4.1 Pinpoint Search vs. Exploratory Search

The usual web search scenario can be considered as so-called pinpoint search. The user knows what she is looking for and is able to provide the right query terms. In a traditional library, this is similar to the situation, when you are looking for a specific book that can be looked up in the library index. But, the situation changes, when the user is searching for the next book to read, which should be somehow similar or related to the first one. Likewise, the user possibly has first to gather more information before being able to put forward the right search query. Searches for complex answers, where the user is not familiar with the domain, or where in general the knowledge to pose the right search query is not available, are referred to as exploratory search [5].

Interestingly, in traditional libraries means for exploratory search are provided by the library classification system according to which the books in the library shelves are organized. To find related books, the user simply has to browse the shelf where he has found the original volume. If this procedure is not satisfactory, the user can ask the librarian for intelligent recommendations.

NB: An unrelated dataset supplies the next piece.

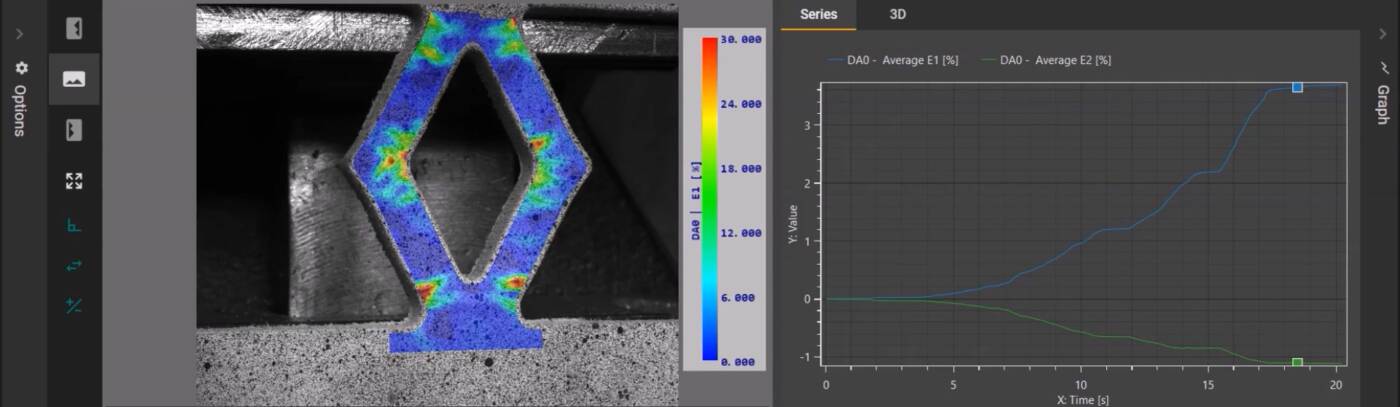The image size is (1400, 407).
Task: Click the top panel-layout icon in sidebar
Action: click(x=74, y=29)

For an exploratory search scenario with semantically annotated documents, the search process also must consider the relations among the information content of the documents. By dereferencing the semantic entities within the document annotations, explicit or also inferred relations between entities can easily be exploited to compute measures of similarity and relatedness among the documents [14].

4.2 From Exploratory Search to Intelligent Recommendation

By taking into account similarity and relatedness among documents for exploratory search, the user has to decide which direction she wants to follow. In general, relations derived from entities of the document’s content can be of different relevance, which depends on the intention and the background of the user. If no information about the user is available, the situation is similar to the cold start problem in recommender systems, when no usage history is available to generate a recommendation via statistics. Content-based recommender systems derive recommendations in a similar way as exploratory search systems generate search results. They take into account similarity and relatedness, while deciding what aspect in the considered relations is of general relevance.

To generate more interesting recommendations, it is important not only to take into account similarity, because otherwise the user soon will be bored. The user wants to be positively surprised by a recommendation by not suggesting the obvious, but by finding unexpected while nevertheless relevant suggestions. Here, serendipity has become a decisive factor for the quality of recommendations as well as for search result suggestions of exploratory search systems. Thus, to fulfill the user’s information needs, a search system should return as well pinpoint search results of high precision and recall, as well as additional results or search suggestions that have been generated from content-based relationships. If the user decides to follow the suggestions, she will be able to follow her personal interest to discover new and maybe previously unknown paths through the search space.

5 Conclusion and Future Work

In this paper some scenarios have been developed that go beyond the current (web) search paradign of simple pinpoint search results, especially when the user lacks information to be able to phrase the right search query. One way to cope with this challenge is to apply semantic analysis and annotation to be exploited by semantic and exploratory search engines. Exploratory search engines provide additional search results and search suggestions for the user to discover new and maybe previously unknown paths through the search space. The question remains, whether the traditional presentation of search results as a linear list also holds for results in this extended scenario. Besides the improvement and extension of the described technology, future work therefore will also focus on well suited user interfaces for exploratory search.